CONTE ED I SENATORI SONO A FINE CICLO
La vittoria dello scudetto avvenuta per fortuna all’ultima giornata nello scorso campionato, più per demeriti dell’Inter che meriti degli azzurri, che hanno vinto a soli 82 punti, ha nascosto tanta polvere sotto il tappeto. Ossia, nonostante due campagne acquisti dispendiose con aumento vertiginoso del tetto ingaggi anche per l’acquisto di giocatori anziani al netto della cessione di Kvara e Osimhen, la squadra non ha mai dimostrato di avere uno straccio di gioco, tutte partite vinte con lacrime e sangue e mai frutto di un dominio tecnico tattico sull’avversario. Non è un caso che il Napoli dell’ultimo biennio è la squadra che ha vinto più gare con il minimo scarto in Europa, lo scorso anno mentre l’attenzione difensiva è stata determinante nella conquista del tricolore, quest’anno è venuta meno anche l’impenetrabilità nelle retrovie. E come si dice a Napoli le “zelle” sono uscite fuori, ovvero tutti i limiti di una manovra offensiva frutto di un lavoro inesistente in ritiro e negli allenamenti. Un tecnico che guadagna 9 milioni di euro ed uno staff tecnico che costa 20 milioni di euro non sono stati in grado di disegnare una manovra offensiva degna, se si esula da quella incentrata sul centravanti che deve fare la boa ed aprire i varchi a centrocampisti ed esterni. E’ ancora più dirimente l’insistere sui famosi fab four: con Lobo, Anguissa, Kdb e Mctominay la manovra è più piatta e compassata del solito e non si tira mai a porta, difatti il Napoli nè tira in porta da fuori, nè libera l’uomo al tiro dentro l’area di rigore.

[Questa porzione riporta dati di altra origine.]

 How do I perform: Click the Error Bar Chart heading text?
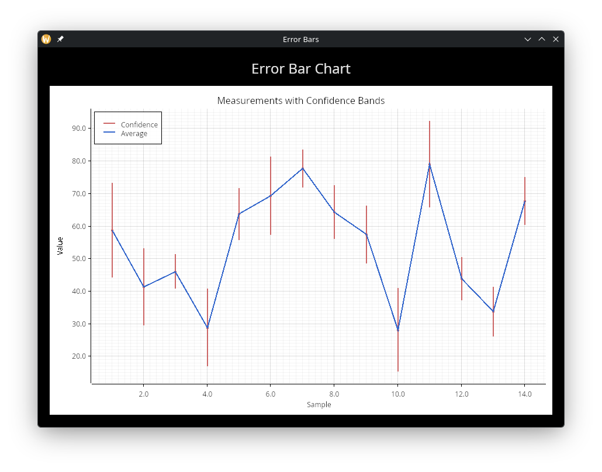click(x=300, y=68)
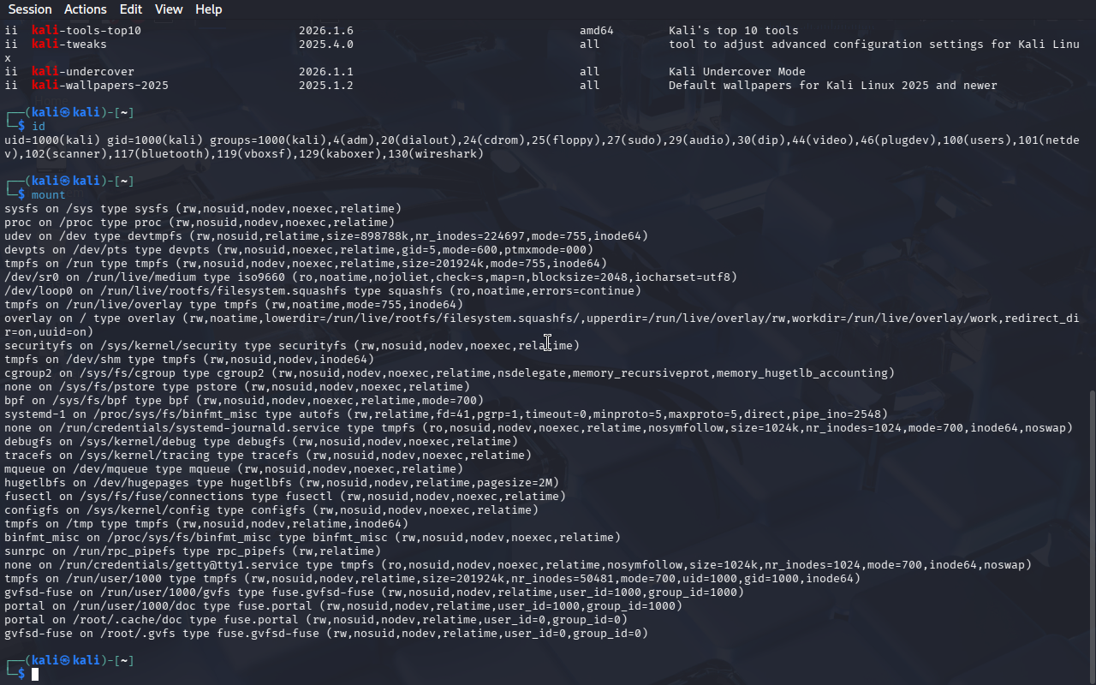Open the Edit menu
Image resolution: width=1096 pixels, height=685 pixels.
click(x=131, y=9)
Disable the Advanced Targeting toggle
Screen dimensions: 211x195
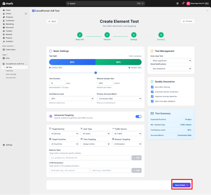(x=138, y=116)
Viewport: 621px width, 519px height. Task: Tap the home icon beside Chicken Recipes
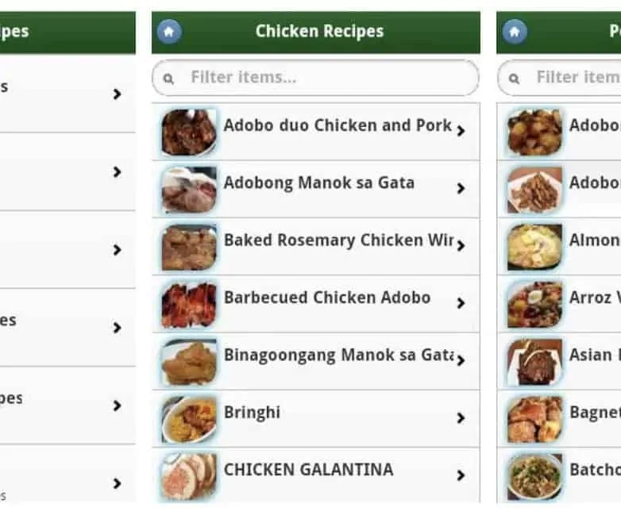pos(169,32)
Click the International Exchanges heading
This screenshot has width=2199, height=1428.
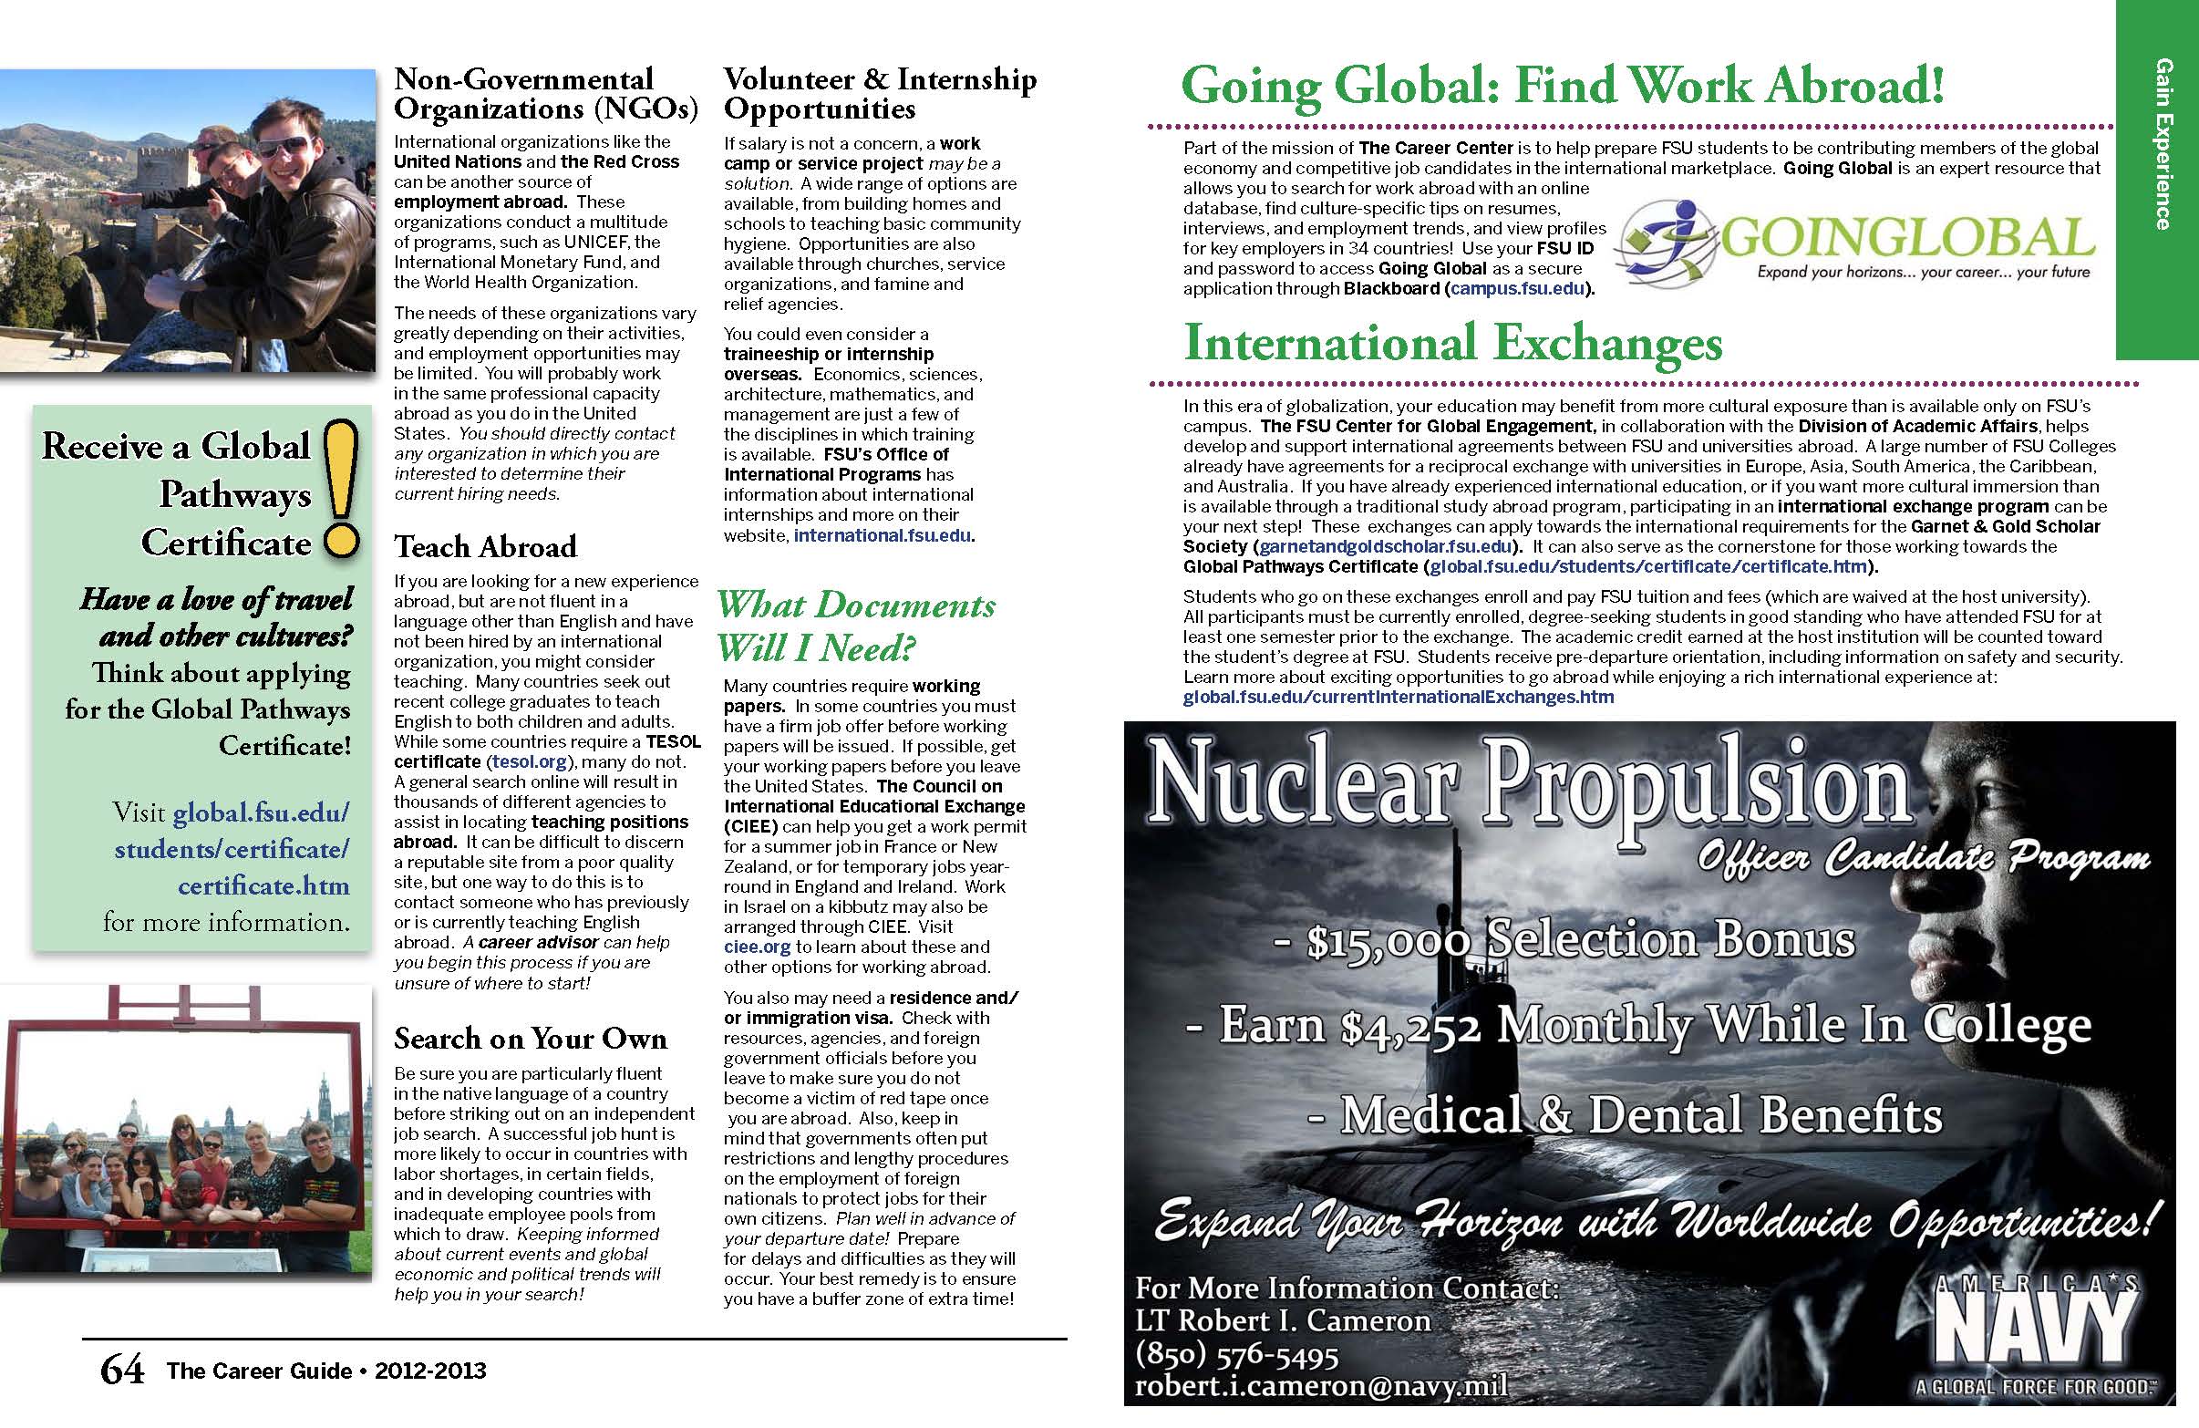(x=1452, y=343)
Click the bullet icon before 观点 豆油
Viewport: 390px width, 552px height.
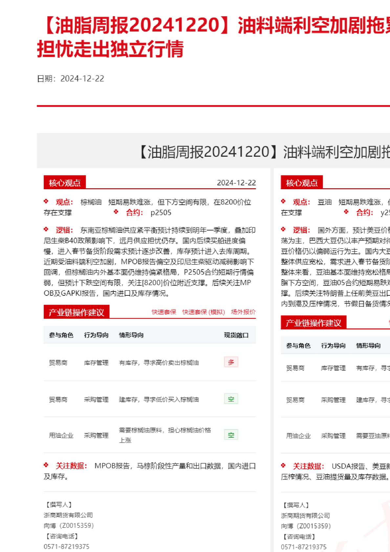click(x=283, y=201)
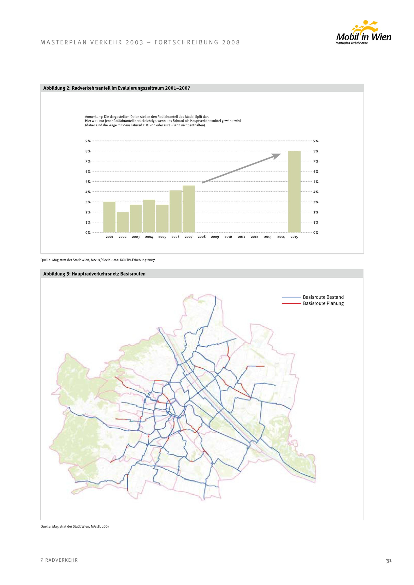
Task: Click the Abbildung 2 figure heading
Action: click(117, 88)
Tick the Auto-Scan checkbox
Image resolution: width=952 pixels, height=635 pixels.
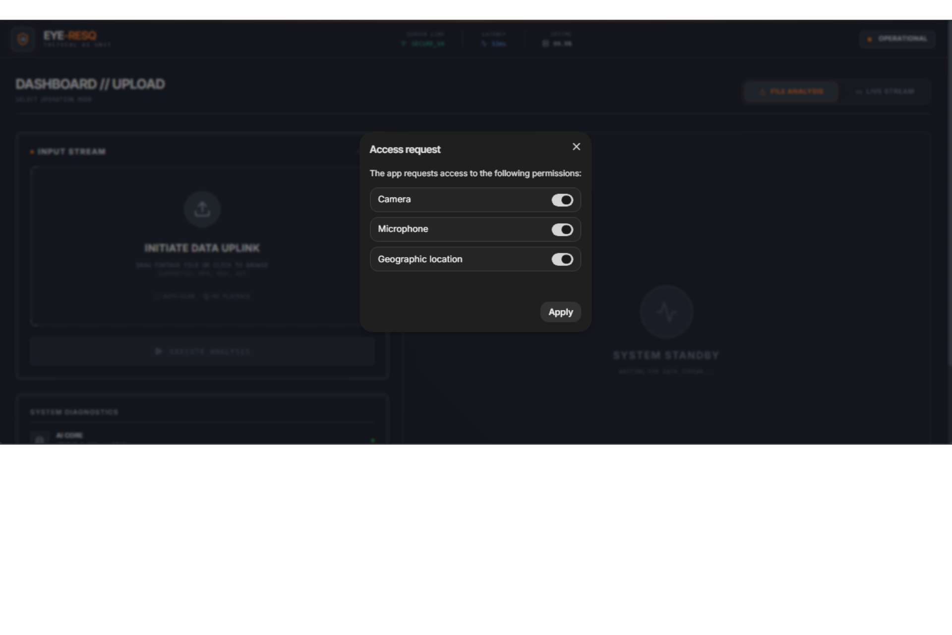[x=157, y=296]
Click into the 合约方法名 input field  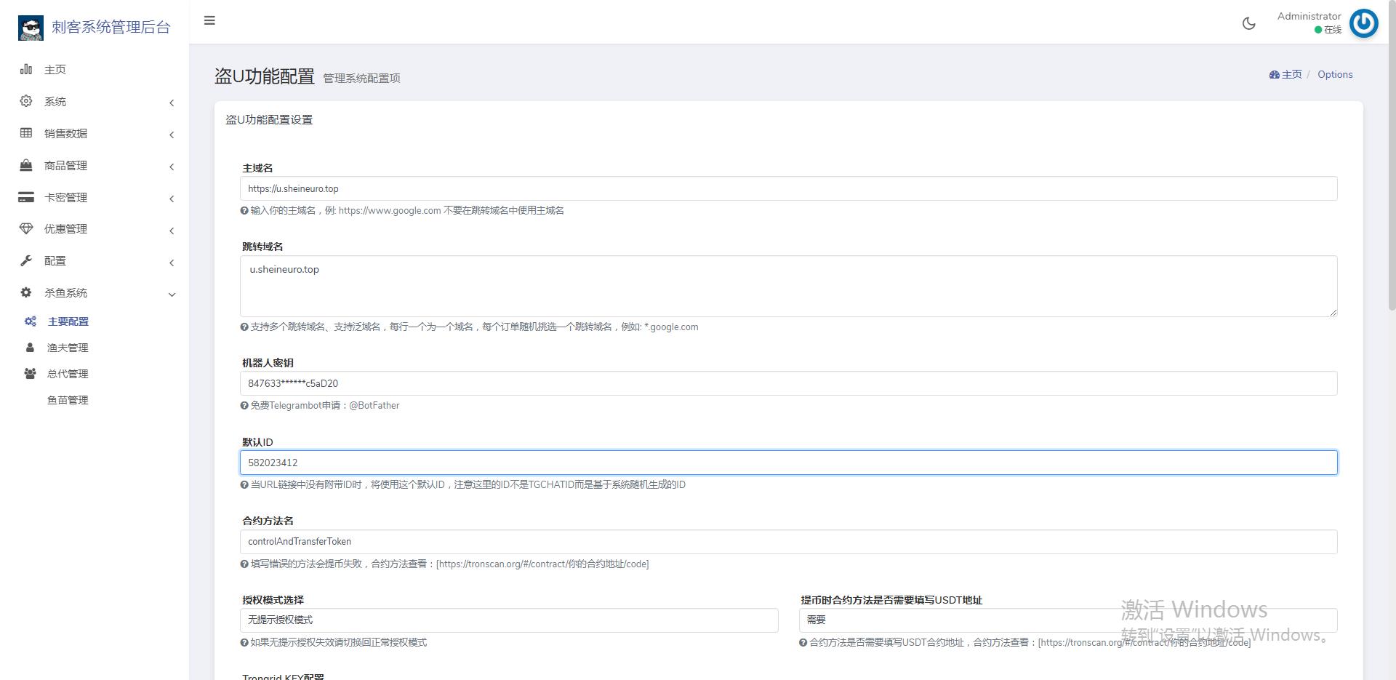[x=788, y=542]
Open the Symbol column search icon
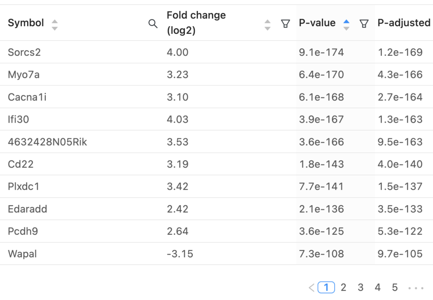Image resolution: width=433 pixels, height=300 pixels. click(x=153, y=24)
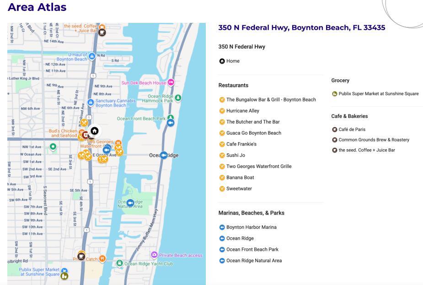Open Two Georges Waterfront Grille listing
The image size is (423, 285).
258,167
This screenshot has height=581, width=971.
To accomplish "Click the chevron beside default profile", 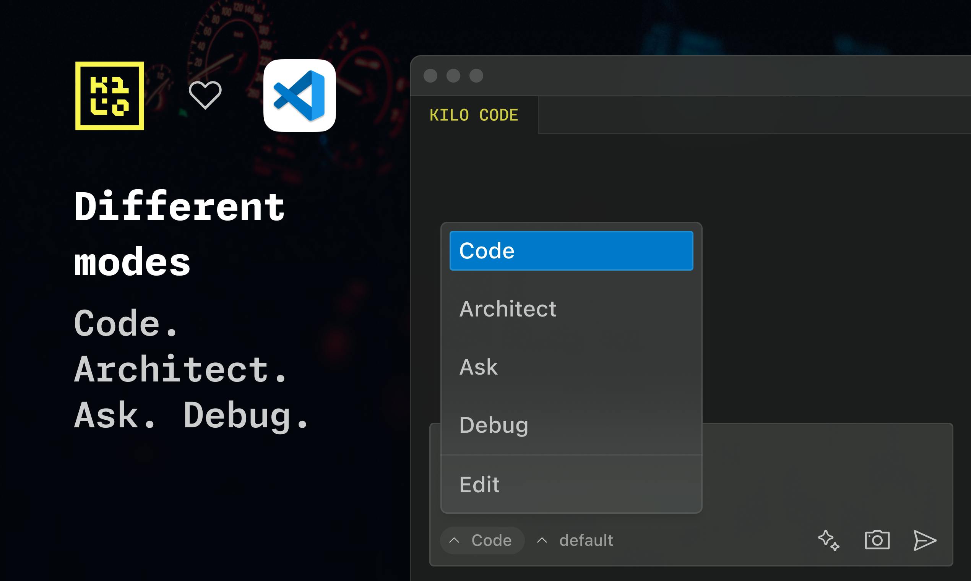I will click(542, 540).
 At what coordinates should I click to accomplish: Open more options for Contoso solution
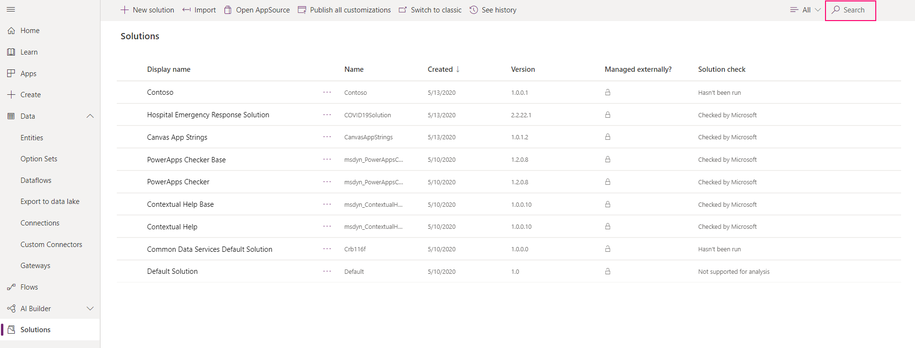[327, 92]
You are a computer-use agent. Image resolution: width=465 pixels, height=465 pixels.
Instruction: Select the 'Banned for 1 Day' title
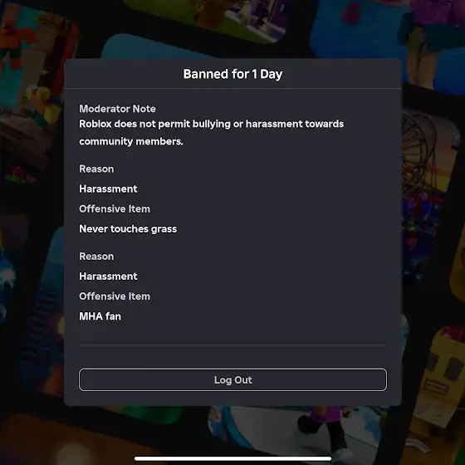233,74
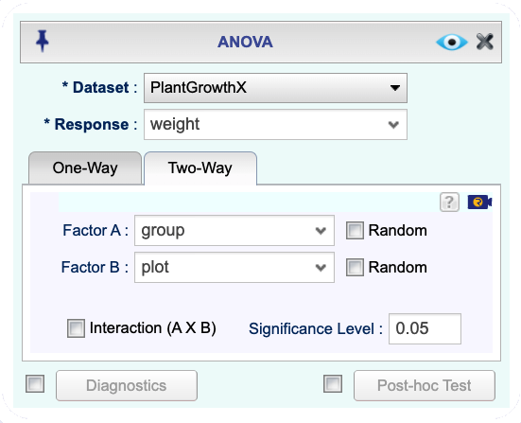Select the Two-Way tab

coord(200,167)
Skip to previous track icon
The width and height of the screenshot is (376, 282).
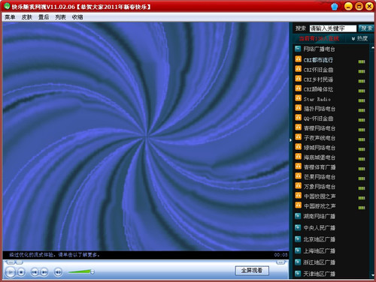click(35, 272)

La gara contro la Lazio con gli zero tiri in porta, un record negativo che permaneva da ventuno anni, è solo l’apice di tante gare brutte e con poche palle gol create e che gli azzurri hanno spesso vinto rubacchiando con l’episodio a favore casuale. Sono state davvero troppe le gare con un Napoli a ritmo compassato e con una pericolosità offensiva veramente minima, in campionato ne sono davvero tante, ma anche le vergognose gare in champions contro il Francoforte, il Benfica e Copenaghen. Purtroppo Conte non è un allenatore moderno, è un anti calcio, non ha varietà di schemi offensivi, si affida ai colpi delle individualità. Non è un caso che il Napoli migliore c’è stato con Neres , Vergara ed Alisson titolari, gli unici giocatori di qualità atti a cambiare lo spartito monotono del giro palla sterile. Ma Conte li ha utilizzati solo quando erano infortunati i Fab Four, questo dimostra la sua avversione alla qualità, ai giovani ed al gioco offensivo. Conte d’altra parte preferisce l’usato sicuro, basta vedere in difesa dove ha preferito l’anziano Jesus a Beukema e Marianucci. Un allenatore che incentra la sua attività sulle motivazioni e sul lavoro mentale, un allenatore carente invece nel dare un gioco ed un identità tattica offensiva alla squadra. Ora è arrivato il momento di dire basta, a Napoli siamo abituati a vedere in campo un calcio offensivo e con talenti in vetrina, il suo anticalcio basato su fisicità e fatto di lacrime e sangue non è più accettabile ed è anacronistico per la piazza e la società. Se ne vada! Il suo ciclo è finito al pari di altri senatori che sono logori fisicamente e per motivazioni vedi Anguissa, Lobotka, Juan Jesus, Politano.